Large DDI Codebook (10K+ variables)

export DDIGRAPH_NEO4J_URI=bolt://cluster:7687
export DDIGRAPH_MAX_CONNECTION_POOL_SIZE=20
export DDIGRAPH_CHUNK_SIZE=1000
export DDIGRAPH_QUEUE_MAXSIZE=4
export DDIGRAPH_WRITER_CONCURRENCY=4
export DDIGRAPH_TRANSACTION_TIMEOUT=60
ddigraph bootstrap
ddigraph load large_codebook.xml --dataset-id survey2024 --batch-metrics

Large DDI-L FragmentInstance (5K+ fragments)
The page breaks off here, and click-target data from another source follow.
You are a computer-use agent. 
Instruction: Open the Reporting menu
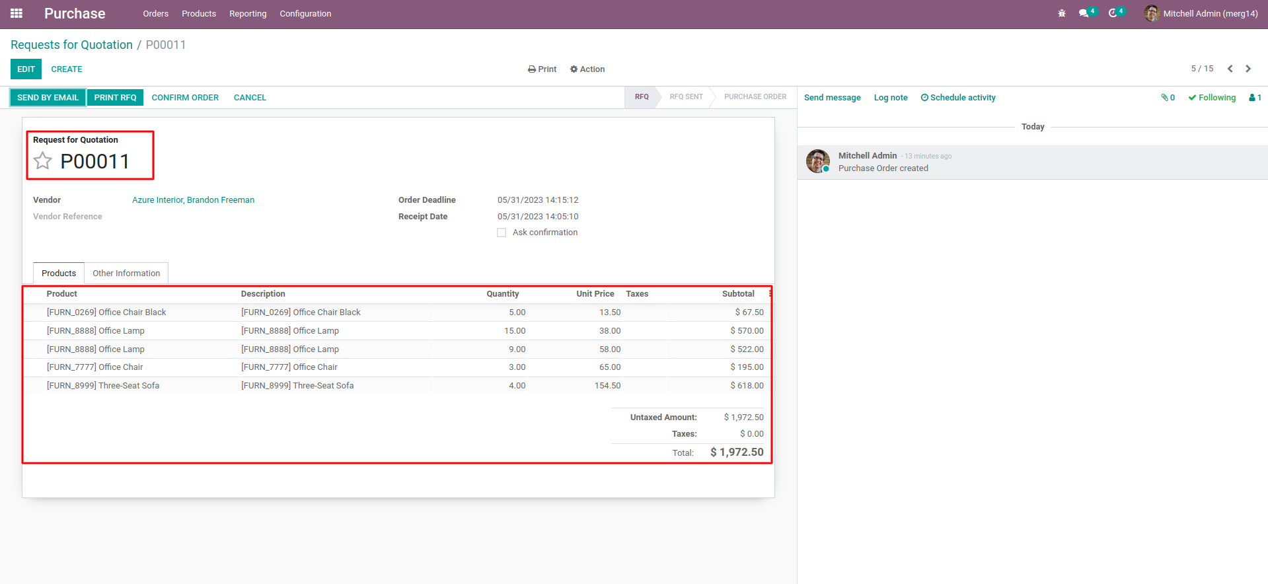(x=248, y=14)
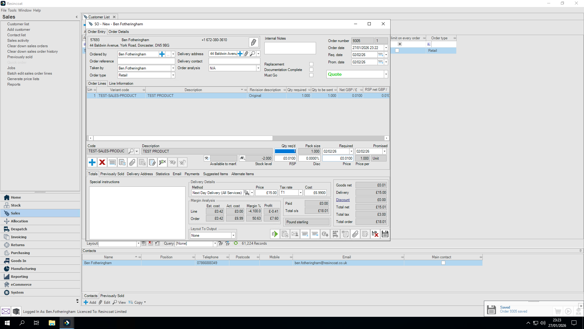The width and height of the screenshot is (584, 329).
Task: Click the blue plus add order line icon
Action: (92, 162)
export DDIGRAPH_NEO4J_URI=bolt://cluster:7687
export DDIGRAPH_CHUNK_SIZE=500
export DDIGRAPH_TRANSACTION_TIMEOUT=60
export DDIGRAPH_WRITE_RETRY_ATTEMPTS=5
ddigraph bootstrap
ddigraph load large_questionnaire.xml --batch-metrics --json

AuraDB Cloud Instance

export DDIGRAPH_NEO4J_URI=neo4j+s://xxxx.databases.neo4j.io
export DDIGRAPH_ENCRYPTED=true
export DDIGRAPH_CONNECTION_TIMEOUT=10
export DDIGRAPH_CHUNK_SIZE=200  # Smaller batches for cloud latency
export DDIGRAPH_WRITE_RETRY_ATTEMPTS=5
export DDIGRAPH_WRITE_RETRY_BASE_DELAY=2.0
ddigraph bootstrap
ddigraph load file.xml --dataset-id demo

Memory-Constrained Environment

export DDIGRAPH_CHUNK_SIZE=50
export DDIGRAPH_QUEUE_MAXSIZE=1
export DDIGRAPH_WRITER_CONCURRENCY=1
ddigraph load file.xml --dataset-id demo

Performance Comparison

DDI-L FragmentInstance Performance

For Ireland_LabourSurvey.xml (148K lines, 2,762 fragments):

Metric Value
Neo4j queries ~30
Memory pattern O(chunk_size)
Async operations All writes
Queries per fragment ~0.01

The low query count comes from UNWIND batching by fragment type.

Troubleshooting

Slow Ingestion

  1. Increase chunk_size to reduce transaction overhead
  2. Increase writer_concurrency (Codebook) if pool has capacity
  3. Check Neo4j server resources and indexes

Memory Issues

  1. Decrease chunk_size to reduce in-flight data
  2. Decrease queue_maxsize (Codebook) to limit buffering
  3. Ensure XML parsing uses streaming (iterparse)

Connection Errors

  1. Increase connection_timeout for slow networks
  2. Increase write_retry_attempts for transient failures
  3. Verify TLS settings for cloud instances

Transaction Timeouts

  1. Decrease chunk_size to reduce per-transaction work
  2. Increase transaction_timeout for large batches
  3. Check Neo4j server configuration

See Architecture for design context and CLI Reference for all options.